People keep picking up my new book, turning it over in their hands, and asking the same question with their entire face: is this the whole thing?
Yes. It’s 45 pages. That is not an abridgment, a sample, or a printing error. It’s the book. And before you decide you’ve been shortchanged, let me explain why 45 is the honest number and 300 would have been the lie.
Here is how the business-book sausage gets made. A publisher cannot charge thirty dollars for a pamphlet—the spine has to be thick enough to look serious on a shelf, thick enough to survive being held up in an airport bookstore by a guy who will never read past chapter two. So the author takes one genuinely good idea and stretches it like taffy across 300 pages. The idea arrives on page eleven. The remaining 289 pages are that same idea wearing different hats. Case studies. Sidebars. A four-page story about the author’s golden retriever that is somehow supposed to illustrate “resilience.” You have been there. You did not finish. That book is on your nightstand right now, a bookmark
fossilized at page 38.
Page count is not a measure of value. It’s a measure of price. Somewhere along the way we all quietly agreed that thick equals serious and thin equals lightweight, and that agreement has cost every reader in America about four hours per book of their one finite, non-refundable life.

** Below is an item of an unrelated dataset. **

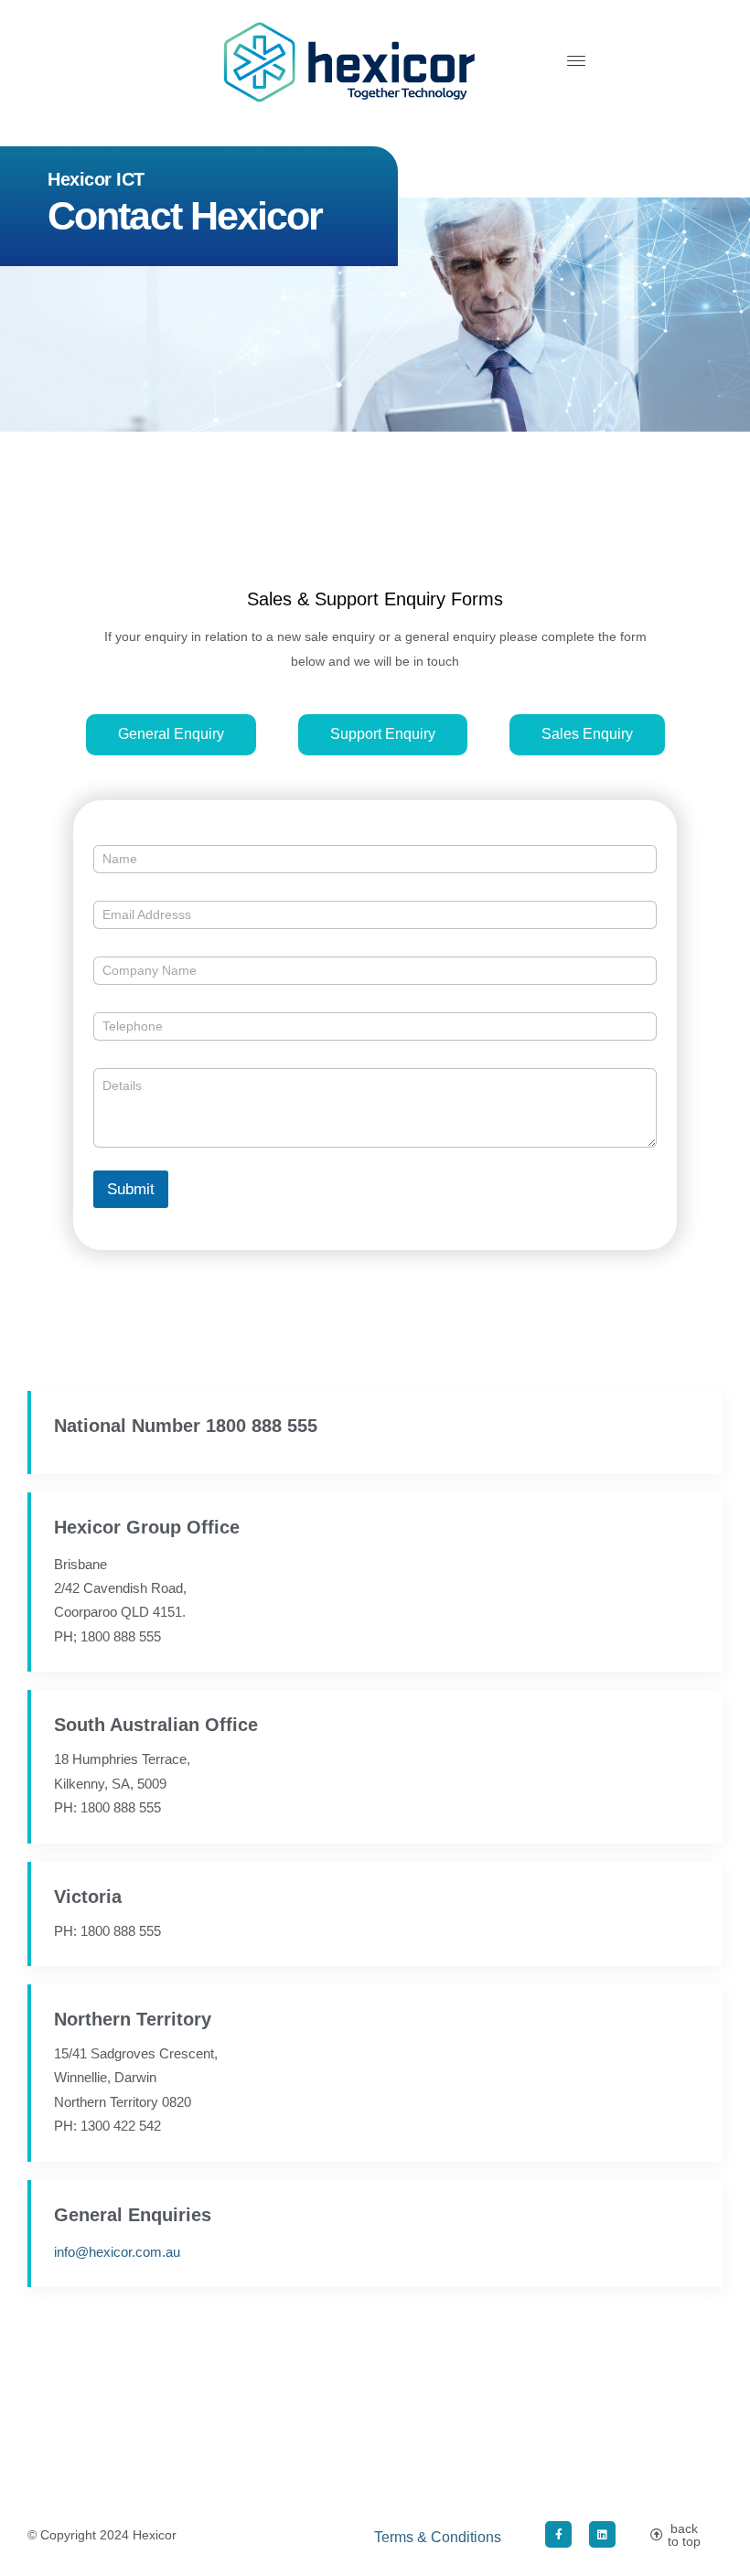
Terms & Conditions (437, 2537)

Here’s the part nobody admits: short is harder. There’s a line usually pinned on Mark Twain—though it was almost certainly Pascal, because the good lines always get reassigned to whoever’s more famous—about apologizing for writing such a long letter, because he hadn’t had the time to write a short one. That’s the whole secret. Padding is easy. You just keep typing. Cutting is the labor. I wrote the 300-page version in my head, and then I spent the actual work deleting it. Every one of these 45 pages is here because it survived something.
So what you’re holding isn’t a short book. It’s a normal book with the packing material removed. Same idea, same stories, zero filler. The value-per-minute is frankly indecent, precisely because I did the boring part—the cutting—so you don’t have to do it yourself with a highlighter at eleven at night, hunting for the four sentences that mattered.

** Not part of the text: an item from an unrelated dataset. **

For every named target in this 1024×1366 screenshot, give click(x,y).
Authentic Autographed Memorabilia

And here’s the other thing they never tell you about business books: they do not have to be a punishment. Mine has jokes. Real ones. It has stories about companies dying, and good people getting fired, and a CEO suite the size of a small embassy that I turned into the employee break room on my second day—and somehow it’s funny, because the truth usually is, if you’re willing to look at it straight on. A leadership book is allowed to be a good time. Fun is not the opposite of serious. Fun is how serious things actually get remembered.

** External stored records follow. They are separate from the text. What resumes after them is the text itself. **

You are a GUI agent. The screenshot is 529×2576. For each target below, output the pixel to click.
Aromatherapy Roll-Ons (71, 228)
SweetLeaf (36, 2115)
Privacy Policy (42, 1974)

Because the dirty secret of the entire genre is this: a brilliant book you abandon at page 40 delivers exactly zero value. A useful book you actually finish—on one flight, laughing in a couple of places you maybe shouldn’t—changes how you lead on Monday. Finishing is the whole game. So I built a book you’ll finish.
It’s about how to lead when you’re not in the room. How to become the kind of leader whose standards keep running the place long after you’ve walked out of it. That’s the idea. It’s worth knowing. And I promise to hand it to you in 45 pages, get out of your way, and let you go run something.
You’re welcome. Although, if you’d genuinely prefer, I can pad it back out to 300 and charge you triple. Just say the word.
You’ll thank me when you’re done. And you’ll be done months earlier than if you’d read the War and Peace version of the leadership manual.